------ Supplied data ------
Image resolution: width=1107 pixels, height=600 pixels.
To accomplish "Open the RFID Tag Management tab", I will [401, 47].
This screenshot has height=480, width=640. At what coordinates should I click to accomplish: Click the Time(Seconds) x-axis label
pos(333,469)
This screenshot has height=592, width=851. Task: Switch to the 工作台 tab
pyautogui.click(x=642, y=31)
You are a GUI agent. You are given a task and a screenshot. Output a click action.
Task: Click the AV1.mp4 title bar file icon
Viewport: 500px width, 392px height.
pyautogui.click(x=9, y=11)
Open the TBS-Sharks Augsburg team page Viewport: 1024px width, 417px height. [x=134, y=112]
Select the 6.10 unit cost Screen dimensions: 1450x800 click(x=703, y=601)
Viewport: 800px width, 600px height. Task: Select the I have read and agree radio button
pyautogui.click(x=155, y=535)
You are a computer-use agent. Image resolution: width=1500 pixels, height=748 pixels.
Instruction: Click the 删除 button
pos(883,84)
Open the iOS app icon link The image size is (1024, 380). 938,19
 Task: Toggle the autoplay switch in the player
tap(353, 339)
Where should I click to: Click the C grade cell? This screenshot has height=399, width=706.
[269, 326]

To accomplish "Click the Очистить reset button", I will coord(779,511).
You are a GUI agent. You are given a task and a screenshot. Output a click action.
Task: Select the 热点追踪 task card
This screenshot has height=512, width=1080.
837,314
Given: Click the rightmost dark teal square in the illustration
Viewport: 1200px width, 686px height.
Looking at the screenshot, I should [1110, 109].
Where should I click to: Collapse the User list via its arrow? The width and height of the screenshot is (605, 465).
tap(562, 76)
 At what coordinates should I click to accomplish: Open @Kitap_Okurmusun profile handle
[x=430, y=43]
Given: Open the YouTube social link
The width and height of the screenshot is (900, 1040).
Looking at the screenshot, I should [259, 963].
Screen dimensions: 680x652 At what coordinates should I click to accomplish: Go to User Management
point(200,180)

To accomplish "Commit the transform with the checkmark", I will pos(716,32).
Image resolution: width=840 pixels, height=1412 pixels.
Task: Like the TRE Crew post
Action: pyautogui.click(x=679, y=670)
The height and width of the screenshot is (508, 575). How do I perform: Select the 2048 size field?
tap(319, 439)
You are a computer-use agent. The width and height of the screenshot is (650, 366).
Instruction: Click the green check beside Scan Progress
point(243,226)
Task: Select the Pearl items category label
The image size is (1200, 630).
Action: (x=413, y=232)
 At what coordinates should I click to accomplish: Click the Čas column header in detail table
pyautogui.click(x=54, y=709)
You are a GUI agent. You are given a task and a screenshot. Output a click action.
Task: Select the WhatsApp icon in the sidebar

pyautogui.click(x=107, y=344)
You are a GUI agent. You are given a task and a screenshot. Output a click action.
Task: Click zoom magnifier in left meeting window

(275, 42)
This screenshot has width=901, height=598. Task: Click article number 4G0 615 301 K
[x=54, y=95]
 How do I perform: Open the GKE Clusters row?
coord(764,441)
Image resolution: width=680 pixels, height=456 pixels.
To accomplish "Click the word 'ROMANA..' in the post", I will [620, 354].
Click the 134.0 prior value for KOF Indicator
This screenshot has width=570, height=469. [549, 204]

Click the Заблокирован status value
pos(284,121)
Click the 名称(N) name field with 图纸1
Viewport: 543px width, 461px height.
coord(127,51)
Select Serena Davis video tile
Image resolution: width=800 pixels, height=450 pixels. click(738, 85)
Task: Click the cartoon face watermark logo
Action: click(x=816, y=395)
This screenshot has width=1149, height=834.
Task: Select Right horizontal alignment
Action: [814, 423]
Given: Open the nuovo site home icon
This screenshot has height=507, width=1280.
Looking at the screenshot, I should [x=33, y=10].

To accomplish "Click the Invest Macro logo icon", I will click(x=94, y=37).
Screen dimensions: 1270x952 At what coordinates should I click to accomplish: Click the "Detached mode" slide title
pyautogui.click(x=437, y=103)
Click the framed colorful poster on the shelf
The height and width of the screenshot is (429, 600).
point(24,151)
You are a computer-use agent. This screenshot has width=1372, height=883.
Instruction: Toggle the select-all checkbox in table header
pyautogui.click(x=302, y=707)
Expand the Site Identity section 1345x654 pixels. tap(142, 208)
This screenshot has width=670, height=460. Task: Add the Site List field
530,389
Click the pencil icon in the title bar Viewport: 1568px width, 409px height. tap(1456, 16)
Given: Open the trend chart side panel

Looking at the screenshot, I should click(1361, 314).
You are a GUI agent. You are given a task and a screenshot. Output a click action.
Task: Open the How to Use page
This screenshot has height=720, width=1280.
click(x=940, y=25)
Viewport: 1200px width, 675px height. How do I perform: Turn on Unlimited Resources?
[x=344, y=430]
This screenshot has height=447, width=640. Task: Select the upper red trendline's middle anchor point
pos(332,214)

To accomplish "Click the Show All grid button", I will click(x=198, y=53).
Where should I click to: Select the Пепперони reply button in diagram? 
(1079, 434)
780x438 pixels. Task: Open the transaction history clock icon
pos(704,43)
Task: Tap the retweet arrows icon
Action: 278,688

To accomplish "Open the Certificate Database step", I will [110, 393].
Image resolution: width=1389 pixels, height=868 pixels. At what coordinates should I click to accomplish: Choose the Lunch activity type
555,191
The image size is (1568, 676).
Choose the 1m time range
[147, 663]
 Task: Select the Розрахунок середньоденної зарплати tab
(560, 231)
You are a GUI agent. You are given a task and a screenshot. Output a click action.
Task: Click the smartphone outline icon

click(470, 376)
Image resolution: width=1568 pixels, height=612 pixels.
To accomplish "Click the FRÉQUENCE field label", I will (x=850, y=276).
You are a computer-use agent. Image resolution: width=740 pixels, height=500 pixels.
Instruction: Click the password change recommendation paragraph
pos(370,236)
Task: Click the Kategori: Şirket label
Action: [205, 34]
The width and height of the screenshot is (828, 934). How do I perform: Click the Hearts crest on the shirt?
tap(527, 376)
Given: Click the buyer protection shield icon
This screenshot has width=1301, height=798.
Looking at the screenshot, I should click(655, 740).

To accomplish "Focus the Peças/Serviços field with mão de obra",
------
Each line in the listing above from the one containing "Viewport: 1200px width, 686px height." through the one containing "Given: Open the YouTube social link" should be repeated exactly, and no other line.

Exercise response >>
Viewport: 1200px width, 686px height.
Looking at the screenshot, I should [1110, 109].
Where should I click to: Collapse the User list via its arrow? The width and height of the screenshot is (605, 465).
tap(562, 76)
 At what coordinates should I click to accomplish: Open @Kitap_Okurmusun profile handle
[x=430, y=43]
Given: Open the YouTube social link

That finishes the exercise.